J’ai laissé la douche couler pendant au moins le double du temps recommandé pour ne pas assécher la planète à force de faire des caprices.
Couché sur le plancher de la salle de bain, j’ai les yeux fermés, le corps recouvert des gouttelettes d’eau qui tombent, tombent, tombent du pommeau jusqu’à mon visage et mes cheveux.

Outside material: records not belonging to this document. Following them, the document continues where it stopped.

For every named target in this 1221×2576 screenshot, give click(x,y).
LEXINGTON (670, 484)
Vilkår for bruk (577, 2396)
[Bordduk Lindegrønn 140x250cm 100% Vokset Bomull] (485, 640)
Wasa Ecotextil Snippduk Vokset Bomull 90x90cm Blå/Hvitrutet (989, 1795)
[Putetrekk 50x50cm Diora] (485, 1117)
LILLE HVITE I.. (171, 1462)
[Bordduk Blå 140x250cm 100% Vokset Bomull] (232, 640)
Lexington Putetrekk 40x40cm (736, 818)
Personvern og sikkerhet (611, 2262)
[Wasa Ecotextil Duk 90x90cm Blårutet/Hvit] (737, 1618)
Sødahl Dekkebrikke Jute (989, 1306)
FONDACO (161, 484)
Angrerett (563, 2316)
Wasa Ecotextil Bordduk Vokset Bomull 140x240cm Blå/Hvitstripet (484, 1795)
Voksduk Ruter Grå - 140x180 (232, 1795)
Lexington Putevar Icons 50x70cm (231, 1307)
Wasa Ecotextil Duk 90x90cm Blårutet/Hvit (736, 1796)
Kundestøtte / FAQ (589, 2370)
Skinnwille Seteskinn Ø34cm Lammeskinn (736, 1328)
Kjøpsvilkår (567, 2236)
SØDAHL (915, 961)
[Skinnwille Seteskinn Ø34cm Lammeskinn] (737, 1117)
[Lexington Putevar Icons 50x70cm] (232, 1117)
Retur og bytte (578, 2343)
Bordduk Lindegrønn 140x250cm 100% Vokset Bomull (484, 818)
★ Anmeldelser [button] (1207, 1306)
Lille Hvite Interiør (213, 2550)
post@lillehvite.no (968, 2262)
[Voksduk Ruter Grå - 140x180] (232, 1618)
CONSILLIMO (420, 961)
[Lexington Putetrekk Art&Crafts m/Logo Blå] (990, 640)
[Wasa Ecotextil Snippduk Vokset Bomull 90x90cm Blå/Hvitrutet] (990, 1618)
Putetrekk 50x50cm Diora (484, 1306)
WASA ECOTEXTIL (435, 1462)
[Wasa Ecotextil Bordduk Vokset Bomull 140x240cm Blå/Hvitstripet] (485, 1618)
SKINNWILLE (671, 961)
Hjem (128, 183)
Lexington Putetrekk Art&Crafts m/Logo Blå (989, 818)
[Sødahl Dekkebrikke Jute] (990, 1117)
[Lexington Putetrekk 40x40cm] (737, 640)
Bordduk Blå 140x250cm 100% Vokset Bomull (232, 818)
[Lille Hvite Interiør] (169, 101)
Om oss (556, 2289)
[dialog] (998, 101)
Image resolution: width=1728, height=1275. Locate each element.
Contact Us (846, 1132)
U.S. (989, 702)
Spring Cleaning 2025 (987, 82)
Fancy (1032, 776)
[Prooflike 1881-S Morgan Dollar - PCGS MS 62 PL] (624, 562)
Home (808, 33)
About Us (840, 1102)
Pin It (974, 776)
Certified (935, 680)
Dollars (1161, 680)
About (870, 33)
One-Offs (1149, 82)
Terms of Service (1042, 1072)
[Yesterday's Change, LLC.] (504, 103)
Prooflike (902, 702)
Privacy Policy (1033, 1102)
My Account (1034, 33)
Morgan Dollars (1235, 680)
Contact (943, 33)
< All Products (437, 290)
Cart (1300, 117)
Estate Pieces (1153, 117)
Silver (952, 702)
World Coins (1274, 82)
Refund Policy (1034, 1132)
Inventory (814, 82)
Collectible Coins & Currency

La salle de bain est imbibée de brouillard, l’air est lourd et chaud, l’humidité grimpe dans la fenêtre comme du lierre. La buée cache les rayons du soleil qui me piquaient les yeux une seconde plus tôt - tant mieux.
Je prends le temps de faire des anges avec mes bras et mes jambes sur la céramique poisseuse de toute l’eau qui a commencé à s’y accumuler. Des petites vagues pour passer le temps. Éviter d’aller dans la pièce d’à-côté retrouver mes collègues que je vois déjà trop, qui m’ennuient mais sur qui j’ai insisté pour qu’on lance la nouvelle routine d’aller prendre une bière ensemble à chaque jeudi après la job.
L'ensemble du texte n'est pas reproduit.